Introducing Fellow Guanyang Zhang: Mining weevil-plant associations

guanyang-zhangI am a taxonomist, the kind of biologists who are charged with discovering, documenting and describing life on earth. I specialize on insects, the most diverse and successful form of life. My ContentMine Fellowship project will focus on mining weevil-plant associations from literature records. I will describe my project in the following.

Motivation. Comprising ~70,000 described and 220,000 estimated species, weevils (Curculionoidea) are one of the most diverse plant-feeding insect lineages and constitute nearly 5% of all known animals. Knowledge of host plant associations is critical for pest management, conservation, and comparative biological research. This knowledge is, however, scattered in 300 years of historical literature and difficult to access. This study will use ContentMine to extract, organize and synthesize knowledge of host plant associations of weevils from the literature. I have been doing literature mining manually and generated nearly 700 entries.

Goals and significance. I hope to use reproducible computational methods to extract information about weevil-plant associations from literature with documented precision and recall. The search for weevil-plant associations is a form of the more general computational problem of searching for entity co-occurrence and this project will have broader implications.
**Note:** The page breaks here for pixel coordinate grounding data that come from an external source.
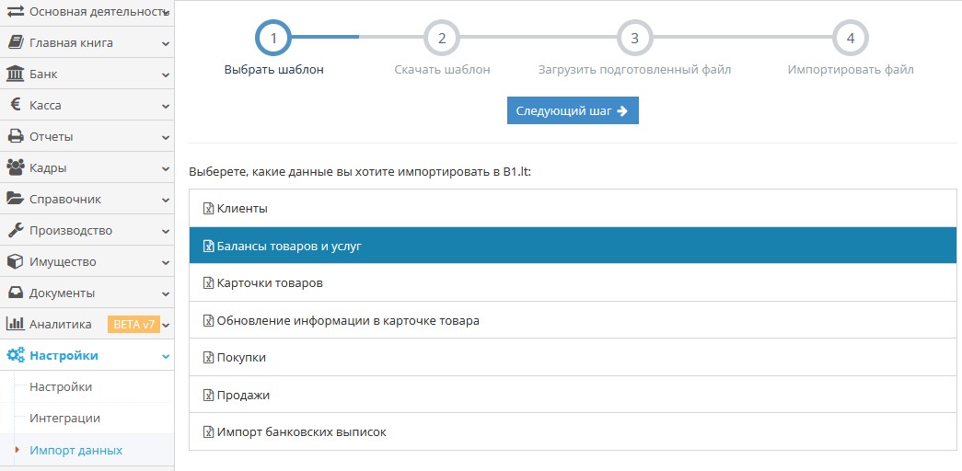This screenshot has height=471, width=962.
Task: Open the Интеграции submenu item
Action: click(64, 419)
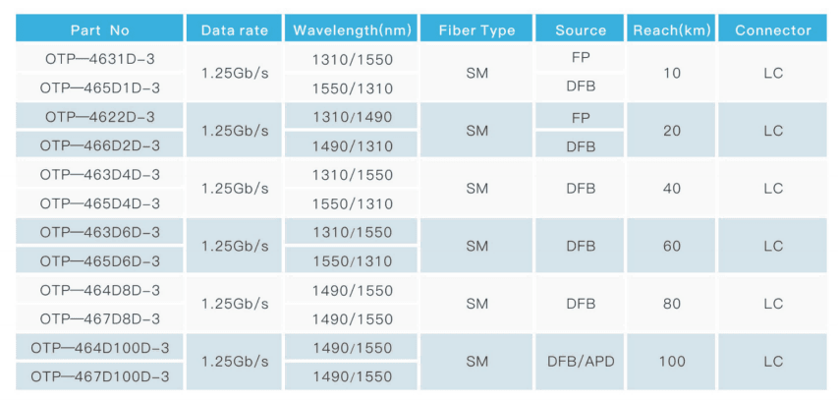Click the Part No column header
Image resolution: width=838 pixels, height=401 pixels.
pos(99,30)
Description of content. The main content will be text in PDF files. The types of literature are taxonomic descriptions and natural history studies. I intend to work with English, Chinese and Spanish literature as I can read all three languages. Taxonomic descriptions are usually well structured. Host plant information, if available, is typically presented in a separate section called “biology”, “life history”, “remarks” or sometimes simply “host plants”. Descriptions of plant associations are short statements such as “5 specimens on Mimosa farinosa Grisebach” and “Adults and larvae live in decayed female cones of Araucaria araucana (Araucariaceae)”. Plant names are often cited at the rank of species, genus or family. The species name is always a binomial (consisting of two parts). Both species and genus names are italicized or underlined. The genus name also has the first letter capitalized. Higher-level taxonomic names of plants have standard endings, for example, -aceae for family and -eae for tribe. Similar to plant names, weevil names at higher-level ranks have standard endings and are binomials for species.

Mining strategies. Searches will capitalize on regular expressions shown in animal and plant taxonomic names. I would first filter literature by searching for plant names with standard higher-level endings (e.g., -aceae). For positive hits, the next step will depend on the scenario and I outline a few. First, the plant species name is followed by its family name (or other higher-level names), e.g., “Araucaria araucana (Araucariaceae)”. This is easy to work with. Second, the plant species name is used by itself (e.g., “Collected from Buchloe dactyloides”). In this example the name Buchloe dactyloides alone does not tell us if it is a plant or a weevil. The name can be looked up in ThePlantList or Google for verification. The third scenario is that the higher-level name is used alone (e.g., “Adults on the coniferous families Podocarpaceae and Phyllocladaceae”). Literature that does not contain any higher-level plant names would either contain no plant information or use only common names. An example of the latter is “on walnut and hickory trees”. A list of common names will be built and these names searched for. For articles that have neither scientific names nor common names of plants, they could be recorded as containing no plant information.

Challenges. The first challenge is the difficulty of parsing negations. For example, a statement that “Aus bus has not yet been found on any Asteraceae” cannot be easily understood by a parsing program as a negative statement. The second challenge is that for articles containing multiple species, it would be difficult to match the right plant with the right weevil. Additional challenges include variant forms of scientific names such as trinomials for subspecies, e.g., Myllocerus undecimpustulatus undatus and names containing subgenus, e.g., Apion (Perapion) curtirostre. It would also be important to distinguish general statements made about a whole group of weevil species, say, a genus, from species-specific statements. Finally, names in older literature may be synonyms, and they will need to be reconciled with currently used valid names. I look forward to addressing these challenges as part of the ContentMine experience.